### ASSIGNMENT
Using the data below, return all lines in which "computer" appears.

### STUDY MATERIAL
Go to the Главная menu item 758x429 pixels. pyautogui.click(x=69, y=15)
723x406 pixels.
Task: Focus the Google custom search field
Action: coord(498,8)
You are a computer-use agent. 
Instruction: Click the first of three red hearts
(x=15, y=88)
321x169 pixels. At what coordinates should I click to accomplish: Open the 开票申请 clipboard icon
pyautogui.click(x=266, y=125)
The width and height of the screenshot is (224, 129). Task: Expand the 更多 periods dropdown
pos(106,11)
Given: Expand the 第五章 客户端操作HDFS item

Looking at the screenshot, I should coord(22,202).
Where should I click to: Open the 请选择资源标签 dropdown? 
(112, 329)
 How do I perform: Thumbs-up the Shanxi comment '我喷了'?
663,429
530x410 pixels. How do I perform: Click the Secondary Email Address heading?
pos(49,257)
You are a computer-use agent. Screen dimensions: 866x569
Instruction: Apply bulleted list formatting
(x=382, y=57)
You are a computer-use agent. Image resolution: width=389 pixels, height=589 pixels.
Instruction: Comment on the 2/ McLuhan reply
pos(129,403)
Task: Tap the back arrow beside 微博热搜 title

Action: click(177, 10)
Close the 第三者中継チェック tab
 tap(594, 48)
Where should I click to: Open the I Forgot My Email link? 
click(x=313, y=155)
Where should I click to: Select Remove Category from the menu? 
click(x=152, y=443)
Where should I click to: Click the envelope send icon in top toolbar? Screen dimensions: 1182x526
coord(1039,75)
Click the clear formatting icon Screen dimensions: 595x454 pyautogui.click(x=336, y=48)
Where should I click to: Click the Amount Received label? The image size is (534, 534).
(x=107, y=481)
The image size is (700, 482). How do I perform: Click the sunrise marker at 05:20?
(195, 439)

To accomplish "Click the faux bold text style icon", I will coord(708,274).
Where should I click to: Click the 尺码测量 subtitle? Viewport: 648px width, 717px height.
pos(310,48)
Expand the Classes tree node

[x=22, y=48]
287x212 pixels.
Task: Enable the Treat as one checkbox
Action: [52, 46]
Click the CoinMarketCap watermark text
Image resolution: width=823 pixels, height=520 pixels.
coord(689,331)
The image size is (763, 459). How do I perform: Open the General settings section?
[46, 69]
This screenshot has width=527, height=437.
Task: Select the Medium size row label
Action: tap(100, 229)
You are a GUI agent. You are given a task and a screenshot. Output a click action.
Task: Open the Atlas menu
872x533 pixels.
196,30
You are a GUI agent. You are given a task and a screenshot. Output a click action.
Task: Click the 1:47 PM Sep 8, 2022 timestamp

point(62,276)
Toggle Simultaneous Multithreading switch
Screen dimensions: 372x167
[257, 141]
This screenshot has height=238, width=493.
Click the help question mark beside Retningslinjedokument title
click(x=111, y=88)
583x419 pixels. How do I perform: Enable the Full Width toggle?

### EXERCISE RESPONSE
You are a computer-use agent. 
You are a computer-use agent. Screen dimensions: 866x569
You are a computer-use agent. Image resolution: width=389 pixels, height=589 pixels.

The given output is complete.